Magpie Hoard

Thoughts on compressing Matrix

A not-entirely-invalid criticism frequently levelled at Matrix is that it's fairly inefficient, due to a combination of using HTTP, using long polling (sometimes misidentified as normal polling), using JSON, and having a rather verbose schema. Seldom is the fact that it triggers CORS preflights if used in a browser (unless you stick auth tokens in the querystring) mentioned, but there's that, too.

This is more because nobody's done the work to shrink it than because of any inherent limits.

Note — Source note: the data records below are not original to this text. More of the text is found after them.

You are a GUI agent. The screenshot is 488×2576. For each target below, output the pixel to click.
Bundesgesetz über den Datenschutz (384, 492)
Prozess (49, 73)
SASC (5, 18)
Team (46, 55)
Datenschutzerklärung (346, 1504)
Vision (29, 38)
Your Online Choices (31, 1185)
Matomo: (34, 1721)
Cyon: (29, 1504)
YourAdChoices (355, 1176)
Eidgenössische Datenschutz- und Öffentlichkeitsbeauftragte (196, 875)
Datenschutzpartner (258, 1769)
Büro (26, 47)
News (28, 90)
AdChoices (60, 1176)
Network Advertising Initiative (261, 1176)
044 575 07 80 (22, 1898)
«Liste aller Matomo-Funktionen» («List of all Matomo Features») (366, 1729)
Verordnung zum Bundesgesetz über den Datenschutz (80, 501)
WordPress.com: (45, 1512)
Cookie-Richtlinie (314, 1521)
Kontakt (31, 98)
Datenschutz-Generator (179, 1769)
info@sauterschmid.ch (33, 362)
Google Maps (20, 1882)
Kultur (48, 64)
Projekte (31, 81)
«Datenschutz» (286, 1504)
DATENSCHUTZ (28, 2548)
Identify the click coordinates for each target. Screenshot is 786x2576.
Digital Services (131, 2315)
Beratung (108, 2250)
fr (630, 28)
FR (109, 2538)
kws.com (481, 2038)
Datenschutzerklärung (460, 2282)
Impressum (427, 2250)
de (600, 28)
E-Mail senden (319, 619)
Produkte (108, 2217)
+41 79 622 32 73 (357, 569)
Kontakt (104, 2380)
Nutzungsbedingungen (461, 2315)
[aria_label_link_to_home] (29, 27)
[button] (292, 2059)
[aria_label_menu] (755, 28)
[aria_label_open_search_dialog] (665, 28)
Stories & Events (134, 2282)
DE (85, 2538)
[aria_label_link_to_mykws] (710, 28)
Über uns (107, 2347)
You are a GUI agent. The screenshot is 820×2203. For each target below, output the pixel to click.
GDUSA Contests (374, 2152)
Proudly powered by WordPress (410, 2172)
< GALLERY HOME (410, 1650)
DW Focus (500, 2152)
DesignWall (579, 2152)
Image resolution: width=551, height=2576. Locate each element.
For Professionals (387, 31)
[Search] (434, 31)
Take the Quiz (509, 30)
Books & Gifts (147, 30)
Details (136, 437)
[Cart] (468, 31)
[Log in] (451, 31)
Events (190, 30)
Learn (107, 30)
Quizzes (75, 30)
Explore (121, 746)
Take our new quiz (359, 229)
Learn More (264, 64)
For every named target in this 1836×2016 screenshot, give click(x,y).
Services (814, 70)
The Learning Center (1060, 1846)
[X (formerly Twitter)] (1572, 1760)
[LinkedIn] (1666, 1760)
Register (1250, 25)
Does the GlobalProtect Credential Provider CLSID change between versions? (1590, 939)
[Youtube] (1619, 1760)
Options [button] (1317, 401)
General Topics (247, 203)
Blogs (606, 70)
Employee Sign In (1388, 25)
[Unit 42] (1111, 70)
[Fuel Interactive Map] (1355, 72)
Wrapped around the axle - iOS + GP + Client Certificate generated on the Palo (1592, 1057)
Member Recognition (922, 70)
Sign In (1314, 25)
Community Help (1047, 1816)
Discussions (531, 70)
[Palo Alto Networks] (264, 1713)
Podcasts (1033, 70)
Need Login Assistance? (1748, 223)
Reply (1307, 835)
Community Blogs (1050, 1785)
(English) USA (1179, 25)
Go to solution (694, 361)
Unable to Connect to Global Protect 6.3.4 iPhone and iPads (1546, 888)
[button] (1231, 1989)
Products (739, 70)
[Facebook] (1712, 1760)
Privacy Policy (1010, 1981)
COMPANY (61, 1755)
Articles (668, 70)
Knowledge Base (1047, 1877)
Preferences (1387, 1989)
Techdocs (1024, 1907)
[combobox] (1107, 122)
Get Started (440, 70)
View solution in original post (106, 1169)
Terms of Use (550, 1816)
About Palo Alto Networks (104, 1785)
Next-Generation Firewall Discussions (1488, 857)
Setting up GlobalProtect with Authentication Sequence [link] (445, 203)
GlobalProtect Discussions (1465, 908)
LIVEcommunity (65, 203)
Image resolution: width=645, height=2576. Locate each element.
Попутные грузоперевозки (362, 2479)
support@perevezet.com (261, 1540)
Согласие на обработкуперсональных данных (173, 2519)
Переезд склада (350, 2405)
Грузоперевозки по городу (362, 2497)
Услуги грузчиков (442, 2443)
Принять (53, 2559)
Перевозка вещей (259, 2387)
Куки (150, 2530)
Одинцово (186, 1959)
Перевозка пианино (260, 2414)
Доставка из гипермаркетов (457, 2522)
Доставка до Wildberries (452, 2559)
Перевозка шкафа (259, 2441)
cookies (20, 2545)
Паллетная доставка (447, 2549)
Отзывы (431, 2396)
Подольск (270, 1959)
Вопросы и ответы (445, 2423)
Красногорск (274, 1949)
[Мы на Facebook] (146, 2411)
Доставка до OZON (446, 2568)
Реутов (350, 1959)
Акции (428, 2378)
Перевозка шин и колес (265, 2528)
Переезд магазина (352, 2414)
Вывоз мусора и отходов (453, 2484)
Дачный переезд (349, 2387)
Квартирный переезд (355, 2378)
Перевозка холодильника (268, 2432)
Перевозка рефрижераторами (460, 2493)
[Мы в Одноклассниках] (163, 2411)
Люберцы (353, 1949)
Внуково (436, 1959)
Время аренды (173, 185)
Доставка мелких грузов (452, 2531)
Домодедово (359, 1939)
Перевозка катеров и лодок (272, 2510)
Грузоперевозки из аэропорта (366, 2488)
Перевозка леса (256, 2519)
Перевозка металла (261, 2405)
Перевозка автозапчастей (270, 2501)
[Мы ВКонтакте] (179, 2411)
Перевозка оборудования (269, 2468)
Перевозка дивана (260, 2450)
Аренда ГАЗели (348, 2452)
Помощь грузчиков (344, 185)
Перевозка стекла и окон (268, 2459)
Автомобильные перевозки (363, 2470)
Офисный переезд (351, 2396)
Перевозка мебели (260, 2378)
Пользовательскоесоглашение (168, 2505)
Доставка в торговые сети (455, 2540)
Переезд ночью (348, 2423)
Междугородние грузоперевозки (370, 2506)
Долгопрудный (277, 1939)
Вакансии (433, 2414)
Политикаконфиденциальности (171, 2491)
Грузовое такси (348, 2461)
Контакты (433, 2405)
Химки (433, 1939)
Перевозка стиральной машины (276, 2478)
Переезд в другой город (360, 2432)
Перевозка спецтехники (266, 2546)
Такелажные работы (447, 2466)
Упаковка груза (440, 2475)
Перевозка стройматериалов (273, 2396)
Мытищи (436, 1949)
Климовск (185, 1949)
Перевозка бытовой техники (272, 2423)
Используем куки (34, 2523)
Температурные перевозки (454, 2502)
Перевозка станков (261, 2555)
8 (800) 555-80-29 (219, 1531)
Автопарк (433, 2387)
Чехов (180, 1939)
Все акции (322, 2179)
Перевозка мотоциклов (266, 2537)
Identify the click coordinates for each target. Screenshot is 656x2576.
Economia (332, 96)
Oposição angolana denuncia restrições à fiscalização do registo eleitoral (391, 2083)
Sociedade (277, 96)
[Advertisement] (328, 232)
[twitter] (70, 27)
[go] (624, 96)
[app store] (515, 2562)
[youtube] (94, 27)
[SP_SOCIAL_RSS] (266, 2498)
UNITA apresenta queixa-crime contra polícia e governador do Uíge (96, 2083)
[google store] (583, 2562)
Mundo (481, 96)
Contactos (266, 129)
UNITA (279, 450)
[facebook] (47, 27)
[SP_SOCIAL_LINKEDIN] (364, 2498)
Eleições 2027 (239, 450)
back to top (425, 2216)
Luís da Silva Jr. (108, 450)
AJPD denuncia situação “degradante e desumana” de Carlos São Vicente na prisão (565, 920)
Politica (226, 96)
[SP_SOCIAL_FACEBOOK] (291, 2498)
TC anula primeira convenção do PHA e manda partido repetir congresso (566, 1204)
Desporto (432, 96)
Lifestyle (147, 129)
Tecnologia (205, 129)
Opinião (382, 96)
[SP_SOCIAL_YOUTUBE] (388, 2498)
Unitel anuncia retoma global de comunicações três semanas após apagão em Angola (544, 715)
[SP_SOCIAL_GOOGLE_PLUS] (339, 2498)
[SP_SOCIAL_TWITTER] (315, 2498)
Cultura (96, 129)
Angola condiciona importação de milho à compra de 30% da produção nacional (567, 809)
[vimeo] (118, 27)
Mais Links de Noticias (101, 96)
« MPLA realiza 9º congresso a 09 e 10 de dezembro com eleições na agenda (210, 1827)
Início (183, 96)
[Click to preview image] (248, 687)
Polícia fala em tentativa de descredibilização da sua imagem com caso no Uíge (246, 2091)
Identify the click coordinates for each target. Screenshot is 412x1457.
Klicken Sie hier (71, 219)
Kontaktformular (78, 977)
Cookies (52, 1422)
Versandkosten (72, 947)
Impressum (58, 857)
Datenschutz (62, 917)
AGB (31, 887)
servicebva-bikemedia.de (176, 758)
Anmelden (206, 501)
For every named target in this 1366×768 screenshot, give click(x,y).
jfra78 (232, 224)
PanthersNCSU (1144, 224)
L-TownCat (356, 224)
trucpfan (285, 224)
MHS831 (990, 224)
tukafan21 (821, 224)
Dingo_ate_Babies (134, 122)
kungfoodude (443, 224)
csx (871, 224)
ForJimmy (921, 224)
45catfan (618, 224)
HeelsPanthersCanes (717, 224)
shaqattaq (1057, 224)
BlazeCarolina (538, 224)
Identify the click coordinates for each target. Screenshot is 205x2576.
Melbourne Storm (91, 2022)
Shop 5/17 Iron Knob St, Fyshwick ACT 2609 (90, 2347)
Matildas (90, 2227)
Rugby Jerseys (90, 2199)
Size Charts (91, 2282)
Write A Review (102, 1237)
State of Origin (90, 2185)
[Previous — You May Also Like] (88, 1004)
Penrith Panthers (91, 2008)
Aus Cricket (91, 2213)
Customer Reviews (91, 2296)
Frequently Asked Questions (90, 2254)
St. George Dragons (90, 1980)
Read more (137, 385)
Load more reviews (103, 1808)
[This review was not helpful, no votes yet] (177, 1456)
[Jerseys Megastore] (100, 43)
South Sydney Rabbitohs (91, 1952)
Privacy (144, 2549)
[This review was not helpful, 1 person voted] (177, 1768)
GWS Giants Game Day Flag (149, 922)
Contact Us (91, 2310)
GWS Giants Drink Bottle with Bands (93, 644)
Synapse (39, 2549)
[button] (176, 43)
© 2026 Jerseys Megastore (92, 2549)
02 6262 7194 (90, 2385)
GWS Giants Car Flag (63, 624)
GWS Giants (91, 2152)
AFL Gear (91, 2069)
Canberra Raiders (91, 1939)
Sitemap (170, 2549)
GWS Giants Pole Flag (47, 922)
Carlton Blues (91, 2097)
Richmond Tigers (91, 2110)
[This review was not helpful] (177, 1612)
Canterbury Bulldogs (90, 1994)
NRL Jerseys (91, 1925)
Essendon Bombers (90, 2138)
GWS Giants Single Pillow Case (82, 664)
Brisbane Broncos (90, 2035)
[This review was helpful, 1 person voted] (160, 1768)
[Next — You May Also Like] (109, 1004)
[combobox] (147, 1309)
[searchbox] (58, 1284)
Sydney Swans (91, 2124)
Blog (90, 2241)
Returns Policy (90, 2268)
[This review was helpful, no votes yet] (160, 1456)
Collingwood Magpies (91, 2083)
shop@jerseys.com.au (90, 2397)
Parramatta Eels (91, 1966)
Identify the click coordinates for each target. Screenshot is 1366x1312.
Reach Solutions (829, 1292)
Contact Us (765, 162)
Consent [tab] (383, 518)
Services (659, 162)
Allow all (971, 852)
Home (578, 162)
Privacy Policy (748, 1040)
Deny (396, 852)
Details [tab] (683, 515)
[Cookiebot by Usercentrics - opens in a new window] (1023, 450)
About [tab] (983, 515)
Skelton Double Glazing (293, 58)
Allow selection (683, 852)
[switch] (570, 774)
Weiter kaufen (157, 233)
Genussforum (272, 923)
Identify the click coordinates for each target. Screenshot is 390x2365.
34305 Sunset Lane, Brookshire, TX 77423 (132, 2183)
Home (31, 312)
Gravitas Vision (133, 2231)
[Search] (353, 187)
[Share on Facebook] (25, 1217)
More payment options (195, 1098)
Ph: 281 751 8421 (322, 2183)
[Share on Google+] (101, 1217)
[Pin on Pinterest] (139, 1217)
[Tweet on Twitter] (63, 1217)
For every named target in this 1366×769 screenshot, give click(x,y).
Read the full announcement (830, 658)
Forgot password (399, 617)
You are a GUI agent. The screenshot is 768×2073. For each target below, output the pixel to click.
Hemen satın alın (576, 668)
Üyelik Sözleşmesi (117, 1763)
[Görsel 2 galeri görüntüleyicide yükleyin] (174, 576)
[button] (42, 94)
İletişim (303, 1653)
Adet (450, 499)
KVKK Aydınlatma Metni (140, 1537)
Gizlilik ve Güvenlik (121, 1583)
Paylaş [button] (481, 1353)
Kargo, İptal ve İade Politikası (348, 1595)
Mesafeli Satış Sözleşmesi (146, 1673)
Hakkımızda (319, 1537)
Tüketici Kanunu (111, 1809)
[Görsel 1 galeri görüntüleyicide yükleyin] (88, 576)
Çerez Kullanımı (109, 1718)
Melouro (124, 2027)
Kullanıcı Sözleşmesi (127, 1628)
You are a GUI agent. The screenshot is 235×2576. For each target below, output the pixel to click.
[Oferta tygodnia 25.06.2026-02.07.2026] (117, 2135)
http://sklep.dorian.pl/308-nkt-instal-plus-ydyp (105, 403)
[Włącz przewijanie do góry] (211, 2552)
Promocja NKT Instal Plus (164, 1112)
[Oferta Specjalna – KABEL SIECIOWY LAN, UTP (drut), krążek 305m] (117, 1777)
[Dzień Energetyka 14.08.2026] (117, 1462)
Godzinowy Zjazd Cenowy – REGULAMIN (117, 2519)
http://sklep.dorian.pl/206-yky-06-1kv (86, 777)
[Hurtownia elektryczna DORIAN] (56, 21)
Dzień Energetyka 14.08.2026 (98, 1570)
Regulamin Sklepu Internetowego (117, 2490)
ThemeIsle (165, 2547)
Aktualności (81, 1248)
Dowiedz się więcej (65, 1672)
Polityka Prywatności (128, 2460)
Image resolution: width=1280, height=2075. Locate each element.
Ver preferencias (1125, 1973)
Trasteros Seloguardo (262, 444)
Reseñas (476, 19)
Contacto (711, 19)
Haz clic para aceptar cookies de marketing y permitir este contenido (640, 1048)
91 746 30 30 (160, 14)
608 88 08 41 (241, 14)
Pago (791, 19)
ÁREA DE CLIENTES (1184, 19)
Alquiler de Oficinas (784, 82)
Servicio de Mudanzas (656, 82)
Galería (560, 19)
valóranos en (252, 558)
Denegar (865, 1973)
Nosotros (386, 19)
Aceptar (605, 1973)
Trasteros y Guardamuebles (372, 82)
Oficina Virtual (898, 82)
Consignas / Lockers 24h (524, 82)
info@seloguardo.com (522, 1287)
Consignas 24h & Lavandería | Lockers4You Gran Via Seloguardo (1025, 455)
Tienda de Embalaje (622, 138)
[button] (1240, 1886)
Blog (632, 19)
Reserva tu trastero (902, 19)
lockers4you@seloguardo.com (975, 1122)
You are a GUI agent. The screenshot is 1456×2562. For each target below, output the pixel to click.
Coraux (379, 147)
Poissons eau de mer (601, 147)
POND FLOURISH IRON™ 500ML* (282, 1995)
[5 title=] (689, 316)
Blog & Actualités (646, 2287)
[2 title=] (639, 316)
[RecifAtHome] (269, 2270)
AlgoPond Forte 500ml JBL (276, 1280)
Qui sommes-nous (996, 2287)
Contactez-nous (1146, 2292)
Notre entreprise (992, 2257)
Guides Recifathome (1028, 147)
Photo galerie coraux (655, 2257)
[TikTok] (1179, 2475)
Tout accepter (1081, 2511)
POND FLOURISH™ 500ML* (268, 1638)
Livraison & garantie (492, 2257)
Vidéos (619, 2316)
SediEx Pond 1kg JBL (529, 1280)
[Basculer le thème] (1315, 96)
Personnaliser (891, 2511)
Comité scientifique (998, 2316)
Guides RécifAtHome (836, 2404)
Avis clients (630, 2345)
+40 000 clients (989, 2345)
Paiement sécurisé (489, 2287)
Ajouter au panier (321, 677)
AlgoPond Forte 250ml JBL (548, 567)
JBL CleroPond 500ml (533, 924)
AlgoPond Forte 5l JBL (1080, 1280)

Without considering the federation protocol, or changes that require altering what protocol the client thinks it's speaking (ie, can be done in a pair of proxies, one forward and one reverse), there's quite a bit of scope for trimming. I'm also not considering filters here, though a client which wished to minimise bandwidth at the cost of functionality could request the server send it much less data.

Websockets

First up, use websocket. There's already a draft spec (original, revised) for doing this, so some of the thinking could at least be reused if not implementations.

According to Firefox, a typical turn of the polling loop is a 416 byte OPTIONS request, then around 650 bytes of actual (long) poll, figures which appear to include the compression given by HPACK for headers, and gzip for bodies. Whether it counts the HTTP/2 framing I don't know, but either way, using websocket would save the entirety of that OPTIONS request (which also saves a RTT), and also sending sync tokens back to the server once the connection is working.

CBOR

This actually saves approximately nothing on its own! The exception is if you're sending lots of binary data around, which admittedly you might be in Matrix-land, on account of the end to end encryption facility. If you are, then those blobs don't expand by 4/3 from the base64 encoding.

After that, you need to do tricks with replacing constant strings with integers and the like; fortunately CBOR is suited to doing that to JSON-oriented schemas: property keys can be numbers, and the "tag" mechanism1 allows labelling items whose literalness varies from the expected. This needs more negotiation if static tables are used, but those tables will seldom change compared to how often connections are established.

Here's a simple static approach: The two sides negotiate a shared list of strings, then any integers seen as keys in a CBOR object are indices into that list, while any integer values tagged with a particular tag are likewise (a schema-aware design would be able to omit a lot of these tags).

Compression

HTTP and Websocket both have provision for gzipping payloads, and Websocket provision for maintaining the compression context across messages. However, EXI points out that sometimes gains can be had by separating out the structure and content of a document prior to compression. WBXML has a related trick of moving all string literals to the top of the document, and only having pointers inline.

I don't know how effective this would be, but an avenue for research would be to try such tricks. To wit, arrange for the encoder to separate items such as strings and encrypted blobs out from the CBOR-encoded document. Left behind is a placeholder in the form of a tagged integer, specifying in which buffer the item got placed. Then the buffers, and the original document, can be compressed using separate contexts.

Here's an example. Suppose our document is:

{
"type": "m.room.message",
"sender": "@kythyria:berigora.net",
"content": {
"msgtype": "m.text",
"body": "Is htop's memory readouts in kilobytes?"
},
"event_id": "$156134019913rdlXW:berigora.net",
"origin_server_ts": 1561340199096,
"unsigned": {
"age": 620,
"transaction_id": "m1561340197706.0"
},
"room_id": "!CbWGSqXrUpGnRUglfe:matrix.org"
}

We might create two extra buffers, thusly:

Buffer 0:

{
"type": "m.room.message",
"sender": buffer(1),
"content": {
"msgtype": "m.text",
"body": buffer(2)
},
"event_id": buffer(1),
"origin_server_ts": 1561340199096,
"unsigned": {
"age": 620,
"transaction_id": "m1561340197706.0"
},
"room_id": buffer(1)
}

Buffer 1:

[
"@kythyria:berigora.net",
"$156134019913rdlXW:berigora.net",
"!CbWGSqXrUpGnRUglfe:matrix.org"
]

Buffer 2:

[
"Is htop's memory readouts in kilobytes?"
]

Buffer 0 can be further reduced by interning tricks, if we want to, or just assume gzip will do adequately in that regard. Or even use a more effective compressor, since we're no longer using the one built in to the websocket implementation. It would probably also be worth having a buffer for uncompressed binary blobs, since the biggest source of those is currently E2EE, which by definition makes random-looking and thus uncompressible data.

Whether it's worth moving ALL values out of buffer 0, leaving only arrays, objects, and keys, I'm not sure. It would need investigation on top of determining if this approach is worth it at all. On the one hand, more bytes. On the other hand, longer identical runs of bytes.


  1. Tags are wrapped around another value, modifying its meaning. On the wire, they're simply prefixes, while in pseudo-JSON they're written similarly to a function application: tag_93(10). The name used may be symbolic rather than referring to the actual integer.